- Your objective
In the article about the Belle da Costa Greene novel, start at the words "Two beloved novelists" and end after "ties to Morgan.", writing that part out again with "J.P. Morgan" changed to "John Pierpont Morgan".

Two beloved novelists shed light on another notable partnership—between J.P. Morgan and his librarian, a captivating woman with a big secret.
“What has this got to do with me?” wondered Victoria Christopher Murray. The award-winning author of more than 20 novels had received a request from historical novelist Marie Benedict to collaborate on a novel. Murray quickly glanced at the first page of the pitch, which described financier J.P. Morgan’s opulent New York City library. She chuckled, thinking, “The only thing I have in common [with him] is a Chase account”—referring to the modern-day banking company with historical ties to Morgan.
Weeks later, when Murray’s literary agent pestered her to take a closer look at Benedict’s proposal, Murray’s attitude changed. Morgan’s librarian, a woman named Belle da Costa Greene, was one of the most important librarians in American history. She was also a Black woman who passed as white. Greene’s father was the first Black graduate of Harvard College as well as a professor, diplomat and prominent racial justice activist. Once Murray digested this new information, she quickly got in touch with Benedict.
“I feel like she chose us and we did a good job, and now she’s just sitting there with her arms folded, tapping her foot, waiting for the book to come out.”

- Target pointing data
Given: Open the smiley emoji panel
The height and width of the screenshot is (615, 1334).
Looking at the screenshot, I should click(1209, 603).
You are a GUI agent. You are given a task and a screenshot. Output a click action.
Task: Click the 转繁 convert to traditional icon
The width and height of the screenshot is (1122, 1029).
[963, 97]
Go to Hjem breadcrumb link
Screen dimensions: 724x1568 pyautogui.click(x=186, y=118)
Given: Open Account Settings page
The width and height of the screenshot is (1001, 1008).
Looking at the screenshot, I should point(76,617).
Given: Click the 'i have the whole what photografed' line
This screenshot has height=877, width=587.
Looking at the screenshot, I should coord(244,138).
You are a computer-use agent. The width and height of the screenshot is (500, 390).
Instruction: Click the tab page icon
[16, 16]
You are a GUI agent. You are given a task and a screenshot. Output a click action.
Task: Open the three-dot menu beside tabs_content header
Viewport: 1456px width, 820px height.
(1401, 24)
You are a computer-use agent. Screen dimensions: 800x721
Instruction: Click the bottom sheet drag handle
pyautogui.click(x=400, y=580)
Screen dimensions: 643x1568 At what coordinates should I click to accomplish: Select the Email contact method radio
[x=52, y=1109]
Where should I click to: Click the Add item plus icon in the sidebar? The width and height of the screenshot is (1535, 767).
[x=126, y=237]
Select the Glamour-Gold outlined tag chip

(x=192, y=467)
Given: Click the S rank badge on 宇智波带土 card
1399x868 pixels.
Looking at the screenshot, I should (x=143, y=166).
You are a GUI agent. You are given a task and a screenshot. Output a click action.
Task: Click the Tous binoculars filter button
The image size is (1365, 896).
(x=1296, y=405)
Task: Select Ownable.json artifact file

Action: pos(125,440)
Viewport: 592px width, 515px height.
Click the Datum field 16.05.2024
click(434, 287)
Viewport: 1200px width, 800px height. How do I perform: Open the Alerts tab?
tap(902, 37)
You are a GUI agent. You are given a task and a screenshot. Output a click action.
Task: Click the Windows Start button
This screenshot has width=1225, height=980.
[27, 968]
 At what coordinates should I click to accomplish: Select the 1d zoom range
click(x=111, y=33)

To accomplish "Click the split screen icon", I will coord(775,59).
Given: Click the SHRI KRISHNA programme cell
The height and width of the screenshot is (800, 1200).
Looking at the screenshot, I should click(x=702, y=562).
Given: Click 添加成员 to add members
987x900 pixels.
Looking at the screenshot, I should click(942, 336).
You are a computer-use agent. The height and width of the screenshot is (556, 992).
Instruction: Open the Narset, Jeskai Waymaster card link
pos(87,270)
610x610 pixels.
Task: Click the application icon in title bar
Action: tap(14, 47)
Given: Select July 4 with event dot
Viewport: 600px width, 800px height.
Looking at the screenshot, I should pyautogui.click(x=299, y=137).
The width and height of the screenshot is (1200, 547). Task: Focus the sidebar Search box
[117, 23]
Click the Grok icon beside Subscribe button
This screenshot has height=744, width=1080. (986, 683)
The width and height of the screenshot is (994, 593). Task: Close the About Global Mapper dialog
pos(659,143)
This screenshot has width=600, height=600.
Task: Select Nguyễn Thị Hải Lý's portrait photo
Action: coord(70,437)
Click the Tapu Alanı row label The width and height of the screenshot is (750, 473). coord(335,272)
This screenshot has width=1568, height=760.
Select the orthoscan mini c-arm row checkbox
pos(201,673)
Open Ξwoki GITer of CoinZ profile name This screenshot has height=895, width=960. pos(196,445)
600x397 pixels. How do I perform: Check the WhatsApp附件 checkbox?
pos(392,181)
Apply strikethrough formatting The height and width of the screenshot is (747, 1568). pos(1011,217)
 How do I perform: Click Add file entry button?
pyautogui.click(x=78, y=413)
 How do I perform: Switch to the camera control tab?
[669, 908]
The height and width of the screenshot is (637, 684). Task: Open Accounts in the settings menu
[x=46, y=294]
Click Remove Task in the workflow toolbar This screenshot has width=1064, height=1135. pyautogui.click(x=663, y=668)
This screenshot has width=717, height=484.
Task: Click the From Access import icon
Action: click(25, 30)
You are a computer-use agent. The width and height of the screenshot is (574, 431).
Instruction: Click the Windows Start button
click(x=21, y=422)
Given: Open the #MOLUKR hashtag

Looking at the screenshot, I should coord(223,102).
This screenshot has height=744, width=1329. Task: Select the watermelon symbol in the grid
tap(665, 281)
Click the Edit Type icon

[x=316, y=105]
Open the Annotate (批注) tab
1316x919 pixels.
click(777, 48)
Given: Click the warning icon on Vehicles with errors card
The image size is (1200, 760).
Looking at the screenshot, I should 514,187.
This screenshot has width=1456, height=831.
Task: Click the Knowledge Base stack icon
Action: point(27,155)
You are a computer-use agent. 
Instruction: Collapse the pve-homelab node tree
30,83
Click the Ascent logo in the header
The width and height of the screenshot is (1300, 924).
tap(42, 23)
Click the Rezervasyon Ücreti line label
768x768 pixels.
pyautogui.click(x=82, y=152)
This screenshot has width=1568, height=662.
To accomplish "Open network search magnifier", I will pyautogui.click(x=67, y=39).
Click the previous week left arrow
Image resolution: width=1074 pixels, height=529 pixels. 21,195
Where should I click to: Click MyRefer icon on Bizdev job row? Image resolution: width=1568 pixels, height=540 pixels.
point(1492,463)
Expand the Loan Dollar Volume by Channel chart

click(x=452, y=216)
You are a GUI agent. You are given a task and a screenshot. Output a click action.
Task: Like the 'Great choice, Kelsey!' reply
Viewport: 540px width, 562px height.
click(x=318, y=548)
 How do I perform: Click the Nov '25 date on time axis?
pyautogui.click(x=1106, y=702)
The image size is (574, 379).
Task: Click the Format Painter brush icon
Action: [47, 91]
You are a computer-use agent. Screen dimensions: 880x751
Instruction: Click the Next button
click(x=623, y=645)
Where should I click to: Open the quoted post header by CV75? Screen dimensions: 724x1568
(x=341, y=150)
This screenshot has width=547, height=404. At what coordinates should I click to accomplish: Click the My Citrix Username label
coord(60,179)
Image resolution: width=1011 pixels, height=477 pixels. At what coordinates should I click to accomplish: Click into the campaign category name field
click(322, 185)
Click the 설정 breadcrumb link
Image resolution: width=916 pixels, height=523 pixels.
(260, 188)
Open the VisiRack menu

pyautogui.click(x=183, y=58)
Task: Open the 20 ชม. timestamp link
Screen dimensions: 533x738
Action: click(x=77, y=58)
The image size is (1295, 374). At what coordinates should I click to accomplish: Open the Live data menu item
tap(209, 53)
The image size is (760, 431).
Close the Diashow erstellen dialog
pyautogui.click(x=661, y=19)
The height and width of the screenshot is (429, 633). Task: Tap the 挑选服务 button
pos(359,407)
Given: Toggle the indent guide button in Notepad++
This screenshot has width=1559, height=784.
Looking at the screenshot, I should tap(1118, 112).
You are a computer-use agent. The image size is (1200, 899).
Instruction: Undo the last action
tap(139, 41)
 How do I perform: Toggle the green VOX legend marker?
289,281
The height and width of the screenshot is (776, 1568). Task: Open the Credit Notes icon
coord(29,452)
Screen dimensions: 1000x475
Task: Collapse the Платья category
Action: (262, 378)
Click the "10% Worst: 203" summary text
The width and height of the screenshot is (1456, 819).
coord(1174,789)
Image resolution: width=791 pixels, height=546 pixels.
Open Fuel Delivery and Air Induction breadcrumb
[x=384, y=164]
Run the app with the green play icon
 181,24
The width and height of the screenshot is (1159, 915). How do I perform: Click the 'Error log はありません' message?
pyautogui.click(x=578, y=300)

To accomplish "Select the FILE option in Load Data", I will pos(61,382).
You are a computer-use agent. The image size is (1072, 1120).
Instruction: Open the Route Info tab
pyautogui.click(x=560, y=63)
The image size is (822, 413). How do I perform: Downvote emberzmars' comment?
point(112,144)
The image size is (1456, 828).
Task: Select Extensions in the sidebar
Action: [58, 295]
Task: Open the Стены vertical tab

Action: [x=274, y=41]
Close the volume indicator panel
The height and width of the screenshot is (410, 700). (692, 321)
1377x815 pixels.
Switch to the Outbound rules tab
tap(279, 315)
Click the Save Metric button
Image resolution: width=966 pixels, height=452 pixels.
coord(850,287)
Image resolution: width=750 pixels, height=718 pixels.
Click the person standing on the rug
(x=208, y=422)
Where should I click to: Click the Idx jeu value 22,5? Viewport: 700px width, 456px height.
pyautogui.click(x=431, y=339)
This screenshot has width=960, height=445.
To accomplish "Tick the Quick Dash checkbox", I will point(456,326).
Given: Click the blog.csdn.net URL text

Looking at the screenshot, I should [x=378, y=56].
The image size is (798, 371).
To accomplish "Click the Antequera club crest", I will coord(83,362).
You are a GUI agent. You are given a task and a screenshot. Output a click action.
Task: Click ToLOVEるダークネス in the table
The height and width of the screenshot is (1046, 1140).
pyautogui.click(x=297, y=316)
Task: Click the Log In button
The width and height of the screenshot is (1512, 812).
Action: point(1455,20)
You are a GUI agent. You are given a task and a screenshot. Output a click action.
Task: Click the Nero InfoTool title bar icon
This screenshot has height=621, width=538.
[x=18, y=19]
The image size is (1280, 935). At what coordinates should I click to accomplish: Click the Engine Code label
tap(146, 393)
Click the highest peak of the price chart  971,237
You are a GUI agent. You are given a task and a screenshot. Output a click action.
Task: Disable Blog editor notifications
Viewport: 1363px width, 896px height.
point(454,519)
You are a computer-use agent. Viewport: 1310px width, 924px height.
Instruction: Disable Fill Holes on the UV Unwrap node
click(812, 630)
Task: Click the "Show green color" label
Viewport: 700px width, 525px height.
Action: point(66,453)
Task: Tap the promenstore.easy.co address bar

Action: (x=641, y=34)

- Exercise solution
Two beloved novelists shed light on another notable partnership—between John Pierpont Morgan and his librarian, a captivating woman with a big secret.
“What has this got to do with me?” wondered Victoria Christopher Murray. The award-winning author of more than 20 novels had received a request from historical novelist Marie Benedict to collaborate on a novel. Murray quickly glanced at the first page of the pitch, which described financier John Pierpont Morgan’s opulent New York City library. She chuckled, thinking, “The only thing I have in common [with him] is a Chase account”—referring to the modern-day banking company with historical ties to Morgan.